A child with CVI has eyes that respond to light, a fact that underscores how the condition is not physically related to the structure of the eye itself. Instead, CVI is due to problems interpreting and processing visual information as it is received by the brain. In effect, children with CVI have eyes that can see, but the brain’s visual center has difficulty interpreting what is being seen. For example, they may have trouble recognizing faces (face “blindness”), interpreting facial expressions and drawings, perceiving depth, or distinguishing between background and foreground. They also have a preference for movement and are typically able to see objects better when in motion. They often have better peripheral vision than direct vision, leading to a lack of direct eye contact or “social gaze”.
CVI can be mild or severe and may fluctuate widely day-to-day, even minute-by-minute. Partial recovery is possible over time with treatment.

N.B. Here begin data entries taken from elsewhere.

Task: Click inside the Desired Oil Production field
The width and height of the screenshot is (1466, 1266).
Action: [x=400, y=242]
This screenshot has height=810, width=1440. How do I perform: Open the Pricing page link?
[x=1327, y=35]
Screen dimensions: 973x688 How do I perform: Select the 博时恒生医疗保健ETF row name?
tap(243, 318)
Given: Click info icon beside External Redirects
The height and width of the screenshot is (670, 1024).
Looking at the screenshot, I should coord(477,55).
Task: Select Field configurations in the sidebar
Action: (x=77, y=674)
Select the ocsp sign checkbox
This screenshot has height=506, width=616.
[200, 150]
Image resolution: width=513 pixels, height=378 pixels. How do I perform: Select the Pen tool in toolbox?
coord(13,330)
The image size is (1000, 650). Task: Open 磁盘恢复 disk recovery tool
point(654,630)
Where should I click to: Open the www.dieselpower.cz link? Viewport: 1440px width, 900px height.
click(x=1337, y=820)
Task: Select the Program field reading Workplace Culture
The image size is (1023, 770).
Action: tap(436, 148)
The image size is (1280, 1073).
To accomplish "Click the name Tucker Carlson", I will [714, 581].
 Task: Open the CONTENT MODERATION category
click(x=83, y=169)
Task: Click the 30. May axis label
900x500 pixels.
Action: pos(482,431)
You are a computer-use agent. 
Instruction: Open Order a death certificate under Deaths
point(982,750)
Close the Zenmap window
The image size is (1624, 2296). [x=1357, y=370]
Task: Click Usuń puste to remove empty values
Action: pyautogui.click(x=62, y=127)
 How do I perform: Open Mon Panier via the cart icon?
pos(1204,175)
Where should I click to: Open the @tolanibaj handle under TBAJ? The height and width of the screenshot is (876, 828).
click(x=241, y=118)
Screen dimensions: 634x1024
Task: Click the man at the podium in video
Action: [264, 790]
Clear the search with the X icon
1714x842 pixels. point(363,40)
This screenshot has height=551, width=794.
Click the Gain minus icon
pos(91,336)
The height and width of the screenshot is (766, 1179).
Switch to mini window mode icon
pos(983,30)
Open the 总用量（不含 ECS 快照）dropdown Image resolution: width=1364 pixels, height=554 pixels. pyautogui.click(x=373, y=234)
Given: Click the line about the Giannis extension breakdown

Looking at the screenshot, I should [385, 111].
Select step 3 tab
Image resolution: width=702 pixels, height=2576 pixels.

CVI is caused by any process which damages visual processing centers of the brain, especially to the occipital lobe (the back of the brain). Traumatic brain injury, epilepsy, hydrocephalus, lack of oxygen or blood flow to the brain, encephalitis, brain lesions, meningitis, and metabolic dysfunction are all possible causes of brain damage leading to CVI in young children and infants. CVI often goes undiagnosed because few medical professions are aware of it. If your child is exhibiting symptoms, it’s ideal to have both a neurologist and ophthalmologist examine her. A diagnosis of CVI can be made using MRI scans and possibly EEG, after determining that the child’s vision problem is not anatomical.